*** Opening of Document excerpt ***

Liolaemus brizuelai

Scientific classification
- Kingdom: Animalia
- Phylum: Chordata
- Class: Reptilia
- Order: Squamata
- Suborder: Iguania
- Family: Liolaemidae
- Genus: Liolaemus
- Species: L. brizuelai
- Binomial name: Liolaemus brizuelai Fernández, Abdala, Ruiz-Monachesi, Semham & Quinteros, 2021

= Liolaemus brizuelai =

- Genus: Liolaemus
- Species: brizuelai
- Authority: Fernández, Abdala, Ruiz-Monachesi, Semham & Quinteros, 2021

Species of lizard

Liolaemus brizuelai is a species of lizard in the family Liolaemidae. The species is endemic to Argentina.

*** Close of Document excerpt ***

▶ Required work:
[a] Please answer these questions from the Liolaemus brizuelai entry:
(i) Which family does the species belong to?
(ii) In what year was the species described, according to the authority?
(iii) To which country is the species endemic?
[b] Pick up the Liolaemus brizuelai entry after its last sentence and continue it.

*** Opening of Source material ***

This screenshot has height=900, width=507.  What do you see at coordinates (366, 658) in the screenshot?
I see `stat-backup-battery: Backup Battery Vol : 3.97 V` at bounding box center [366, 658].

*** Close of Source material ***

▶ Task responses:
[a]
(i) Liolaemidae
(ii) 2021
(iii) Argentina

[b]
==Etymology==
The specific name, brizuelai, is in honor of Argentine landowner Pío Brizuela, on whose property the holotype was collected.

==Geographic range==
L. brizuelai is only known from Catamarca Province in northwestern Argentina.

==Habitat==
L. brizuelai inhabits a sandy region dominated by Prosopis flexuosa forest. It can be found under fallen trees.

==Description==
L. brizuelai is a medium-sized member of the genus Liolaemus, reaching 57.5 mm in snout–vent length.